Though he feared the worst, Brewer said he knew he still had to try and save Dena’s little brother. With his wife by his side, he put those lifeguard skills to use again.
“Right before I blew that first air, I said ‘Pray, Brenda!’ She dropped down on her knees in the mud at that bank and I probably did that for a minute, maybe two, and then all of a sudden he started spewing out water, and then he started coughing," Brewer recalled. "You don’t cough unless you’re alive.”
Although the little boy was unconscious, he was alive, and was rushed to the hospital.
Brewer met the family there and heard the doctors bleak prognosis, which included the words “brain damage” and “brain dead.” Brewer said the doctors estimated the boy had been underwater for around 20 minutes.
But three days later, after spending all of that time at the bottom of Lake Norman, and against all odds, the boy woke up.
“He just opened his eyes like he’d been asleep and woken up,” Brewer recalled. “There wasn’t a thing wrong with him.”
His name was Jeremy, and he was just five years old. During his hospital stay, he and Brewer became fast friends -- sharing milkshakes and getting to know each other.
There’s one moment in particular about that time that still sticks with Brewer.
"I walked in one day and his mama stopped me and said, 'It’s Jeremy. He just tried to climb out of the window because he said he saw an angel.”
When Brewer tells this part of the story, he smiles from ear to ear. For him, it was another sign that the chain of events he was experiencing, was no coincidence.
Eventually, Jeremy recovered and the two parted ways. Life went on, as it does, but Brewer never forgot the little boy who’d touched his life in such a profound way. Through the years, he lost the child’s name and thought that meant finding Jeremy would be impossible.
But it turns out, Jeremy was closer than Brewer could have ever imagined.
In August, at the funeral for the man who taught him how to be a lifeguard all those years ago, Brewer began to tell the story about how, without those skills, he never would have been able to save the lives of a little girl named Dena, and a little boy whose name had slipped his mind.

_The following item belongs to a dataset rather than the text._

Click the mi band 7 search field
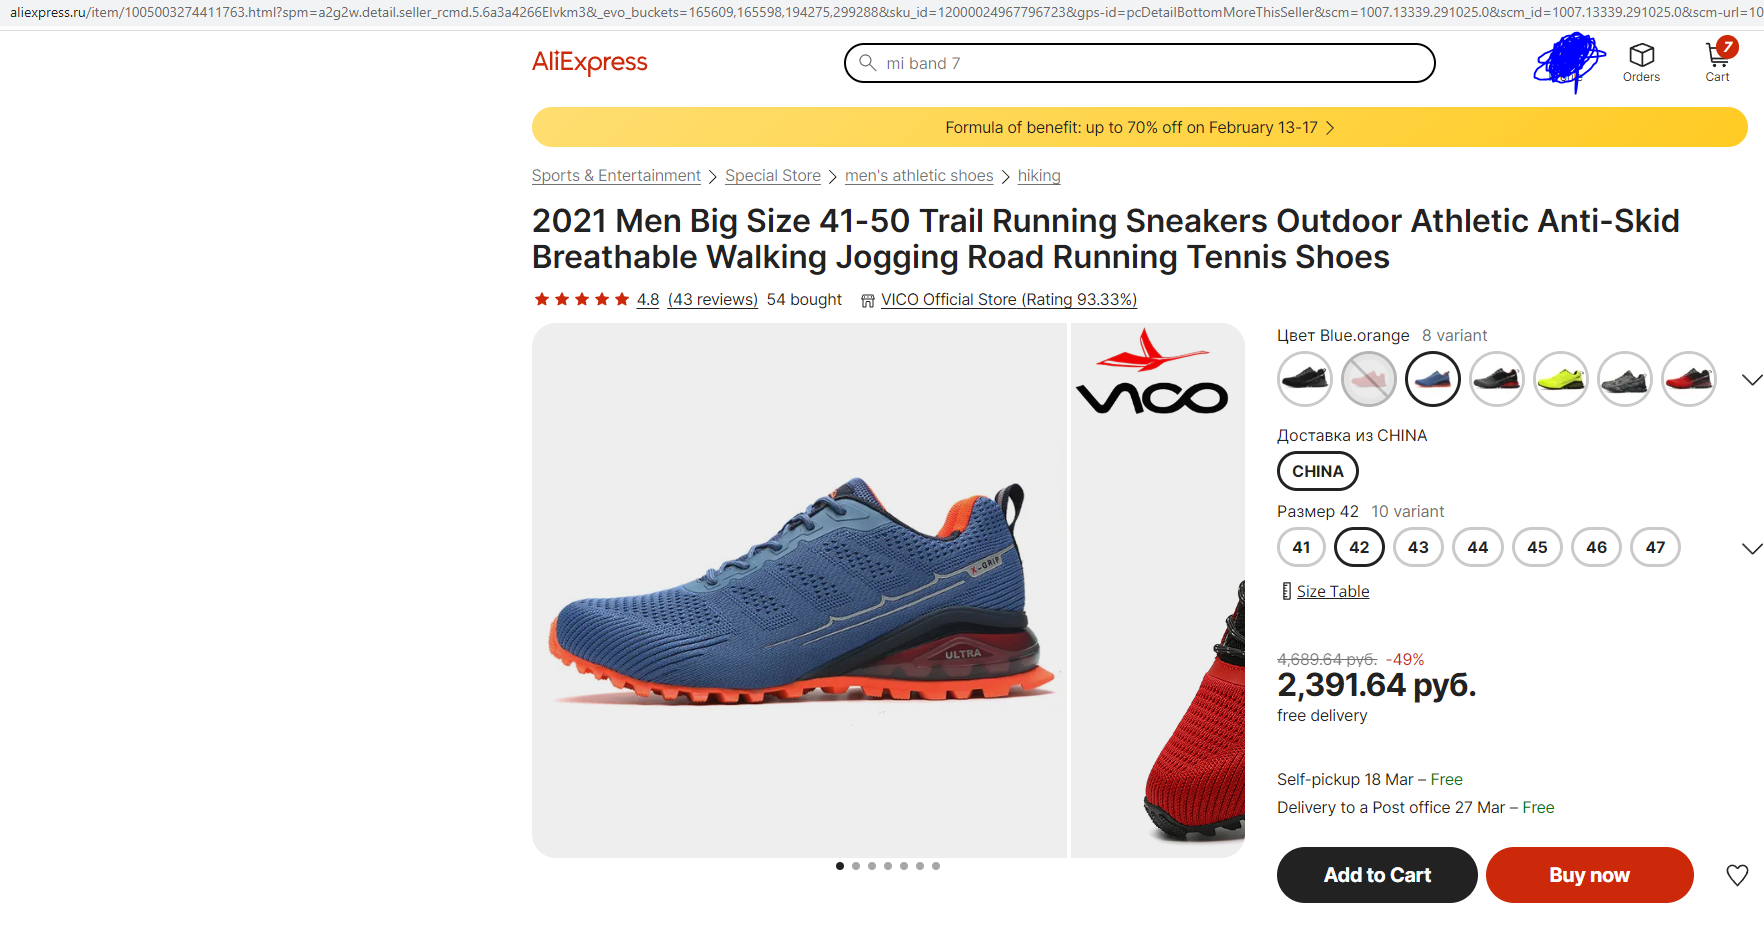1764x925 pixels. [x=1150, y=63]
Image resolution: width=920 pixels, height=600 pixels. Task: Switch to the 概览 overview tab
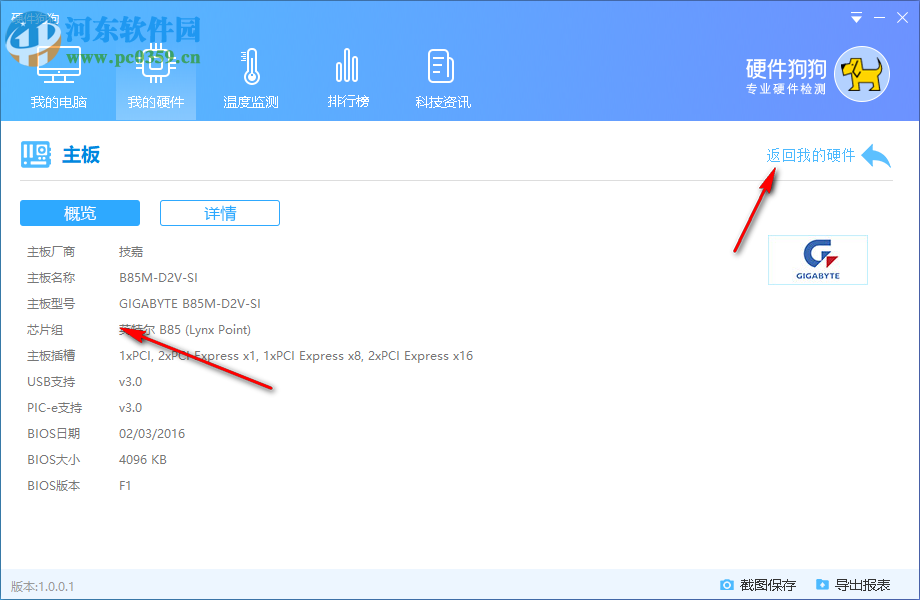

“My nephew, Scotty, looked up at me and said, ‘Uncle Jimmy! Uncle Jimmy!’ And I said, ‘What, Scotty?’ He said, 'That’s Jeremy!” Brewer said.
It turns out, Scotty met Jeremy in HVAC school more than 10 years ago. Scotty decided to open his own company and hired Jeremy as part of his team. The two have been best friends ever since.

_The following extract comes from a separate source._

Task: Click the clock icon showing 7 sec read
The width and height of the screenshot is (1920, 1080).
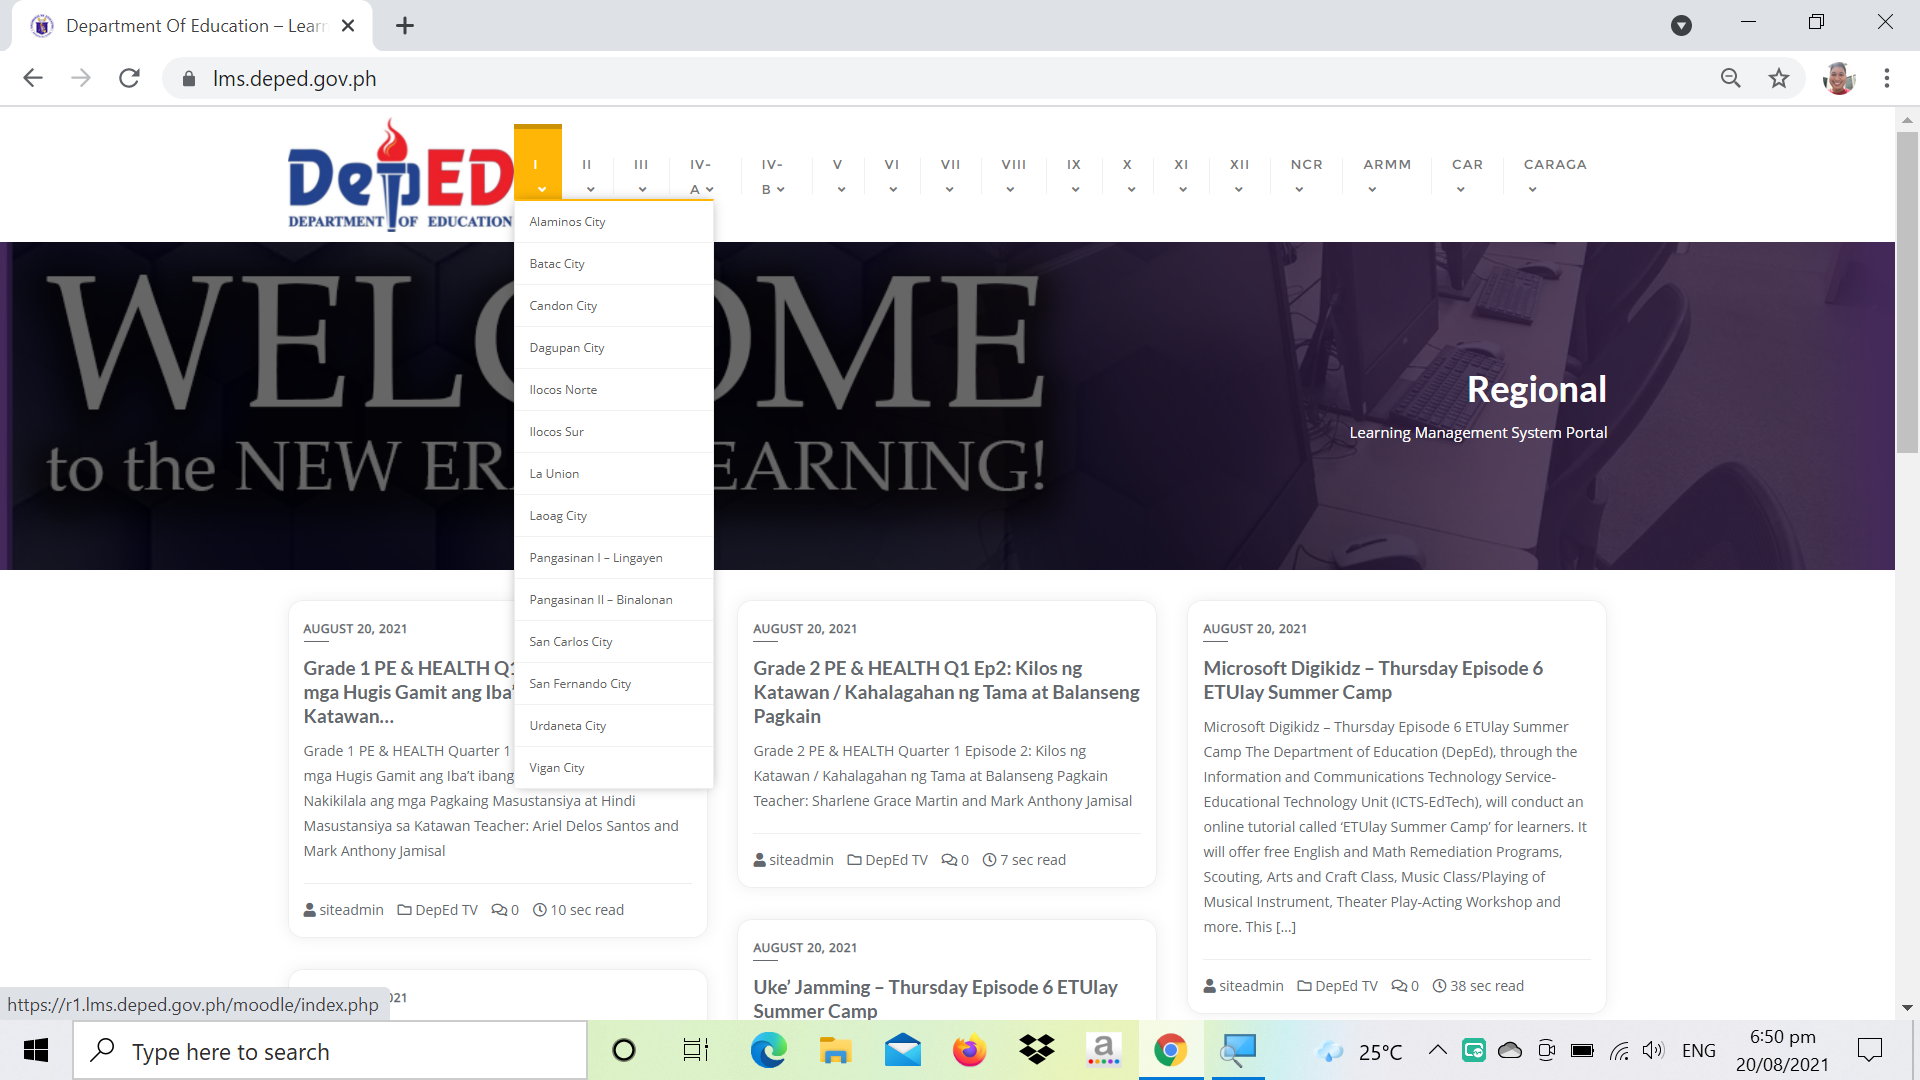Action: click(989, 859)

“He comes over to my house every day and comes to family functions with us,” Scotty explained. “After all these years, bam! There’s Jeremy and my Uncle Jimmy. Without him, Jeremy would have been gone.”
Channel 9 was there as Jeremy and Brewer went back to the cove together, for the first time since that near-drowning. Jeremy said he has no memory of it.
“It’s just gone,” Jeremy explained. “[My family] didn’t talk about it much. Just, ‘You drowned. Lake Norman. End of story.’"
For the most part, he said he was able to live with that. After all, he said he’s lived a great life, with his wife and two kids. But he said a part of him has always wondered. Especially because of the one thing he’s always thought he remembered, that Brewer can now confirm.
“I saw an angel outside my hospital window,” Jeremy explained. “I can remember him looking in at me and I was just ready to go. I thought it was my time. I tried to go out the window after him and my family stopped me. My Aunt Sue had to tell the angel to leave, that I was not going, not yet.”
Perspective, gratefulness, friendship and faith are just a few of the things Jeremy and Jimmy hope you take away from their story. As for what -- or who -- was behind the unbelievable rescue and reunion, they said they know who to thank.
“Reading the story from the paper -- my life is better than I thought it was, if you want to know the truth,” Jeremy said. “I got an extra 35 years so far, of something I wouldn’t see or do. Then, I was working with his family and we didn’t even know. So, it doesn’t matter how long it takes, God got his ways to finally put it together and now we’re here. Now, Jimmy and me are going to be stuck together until one of us go.”